• **TASK OBJECTIVE**
List every name that the Altair notebook imports from altair.

Introduction to Data Visualization with Altair

Notebook to accompany article on PB Python. http://pbpython.com/altair-intro.html

In [1]:
import pandas as pd
from altair import Chart, X, Y, Axis, SortField
In [2]:
%matplotlib inline

Read in the sample CSV file containing the MN 2014 capital budget

In [3]:
budget = pd.read_csv("https://github.com/chris1610/pbpython/raw/master/data/mn-budget-detail-2014.csv")
In [4]:
budget.head()
Out[4]:
category detail amount
0 UNIVERSITY OF MINNESOTA Higher Education Asset Preservation (HEAPR) 1 42500000
1 UNIVERSITY OF MINNESOTA Minneapolis; Tate Laboratory Renovation 56700000
2 UNIVERSITY OF MINNESOTA Crookston; Wellness Center 10000000
3 UNIVERSITY OF MINNESOTA Research Laboratories 8667000
4 UNIVERSITY OF MINNESOTA Duluth; Chemical Sciences and Advanced Materia... 1500000

Make a basic plot of the top 10 expenditures using the default pandas plotting functions

In [5]:
budget_top_10 = budget.sort_values(by='amount',ascending=False)[:10]
In [6]:
budget_top_10.plot(kind="bar",x=budget_top_10["detail"],
                   title="MN Capital Budget - 2014",
                   legend=False)

• **DATA LINES**
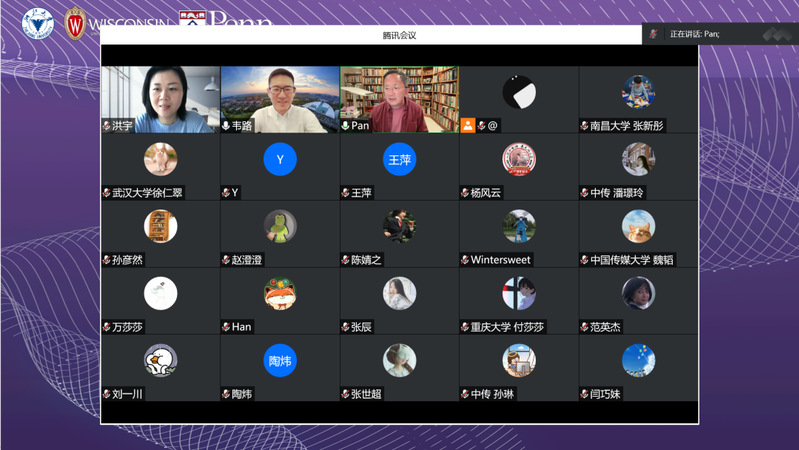The height and width of the screenshot is (450, 799).
Task: Click the blue 王萍 avatar circle
Action: tap(399, 160)
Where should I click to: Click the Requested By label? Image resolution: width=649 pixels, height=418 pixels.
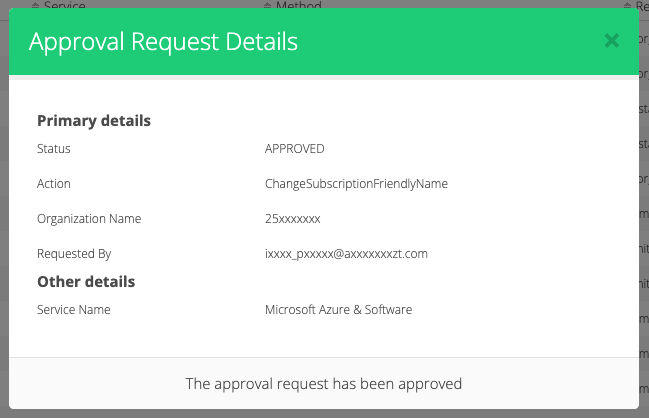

• **ANSWER TO THIS EXERCISE**
Chart, X, Y, Axis, SortField